Dataset entries |
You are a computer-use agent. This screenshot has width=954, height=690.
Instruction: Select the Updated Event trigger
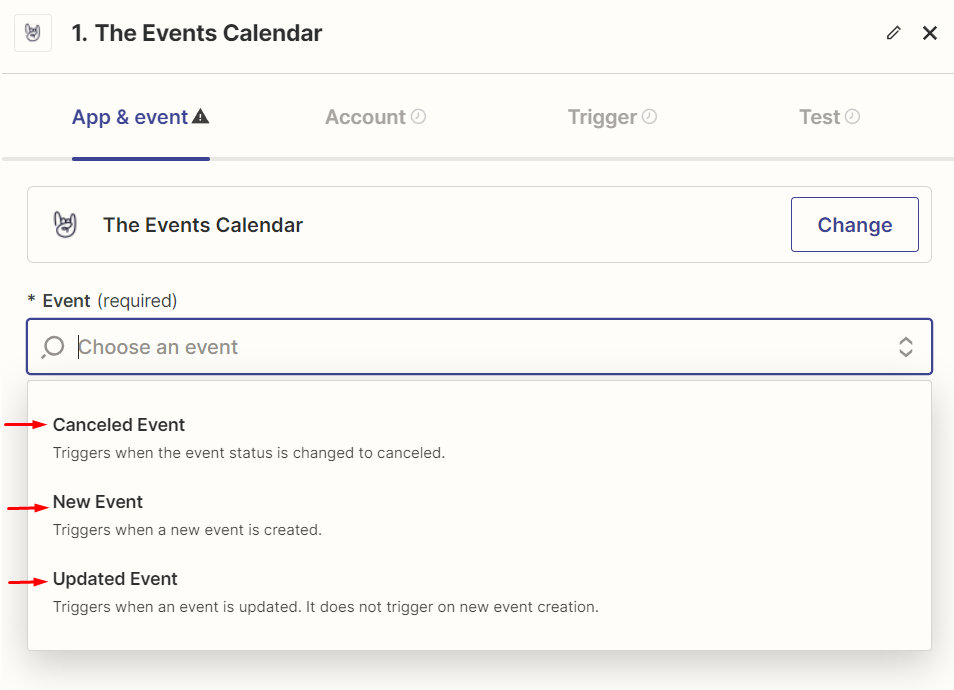[x=115, y=578]
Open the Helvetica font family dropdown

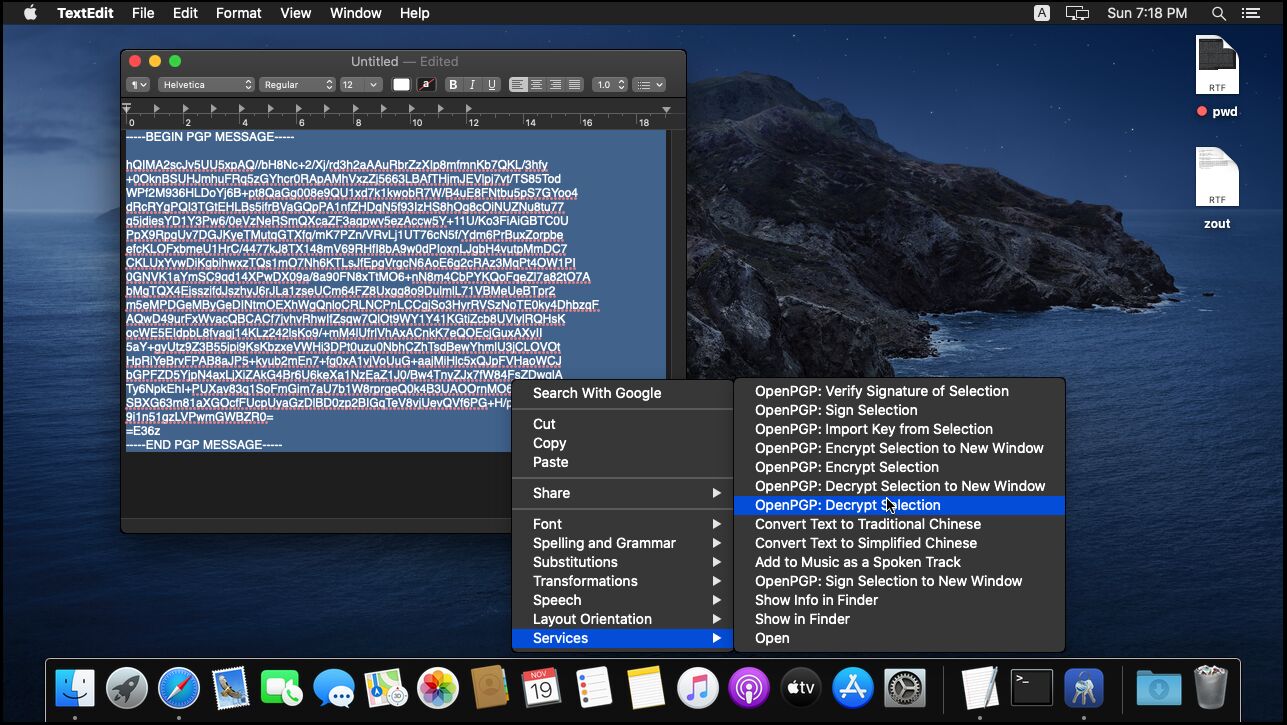click(206, 85)
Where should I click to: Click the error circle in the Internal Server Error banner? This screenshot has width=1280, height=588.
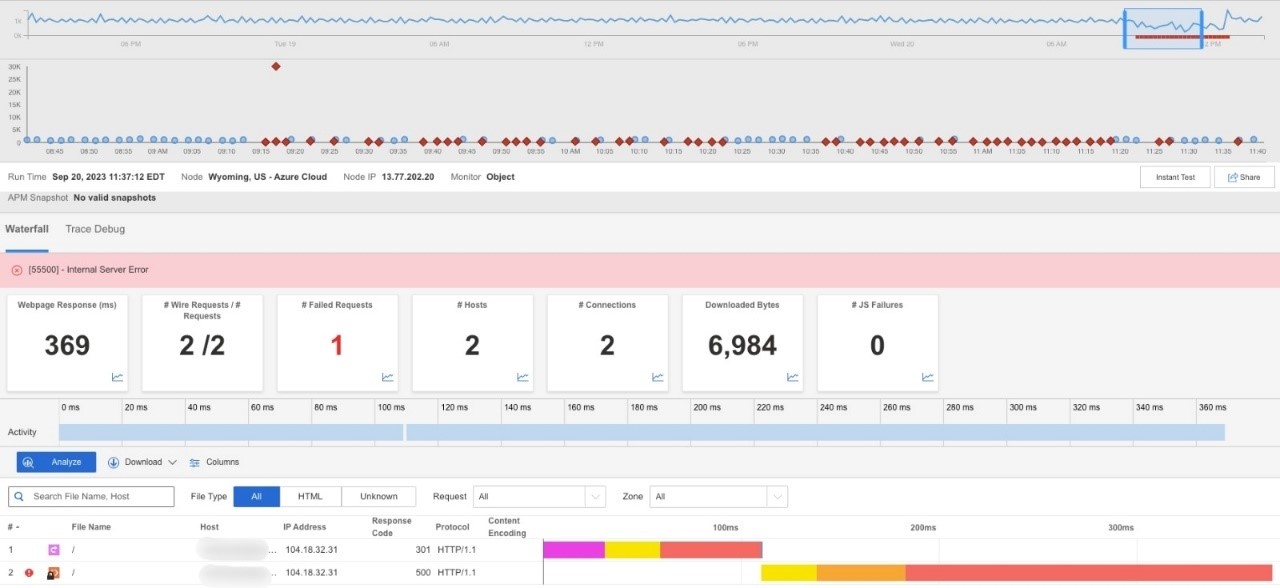point(17,269)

Assignment | With the pictures omitted, print precisely the lines from the one with "Instruction: Select the Updated Event trigger" to the final line of the records, both included.

Task output |
Instruction: Select the Updated Event trigger
[x=115, y=578]
Open the Helvetica font family dropdown

click(206, 85)
Where should I click to: Click the error circle in the Internal Server Error banner? This screenshot has width=1280, height=588.
point(17,269)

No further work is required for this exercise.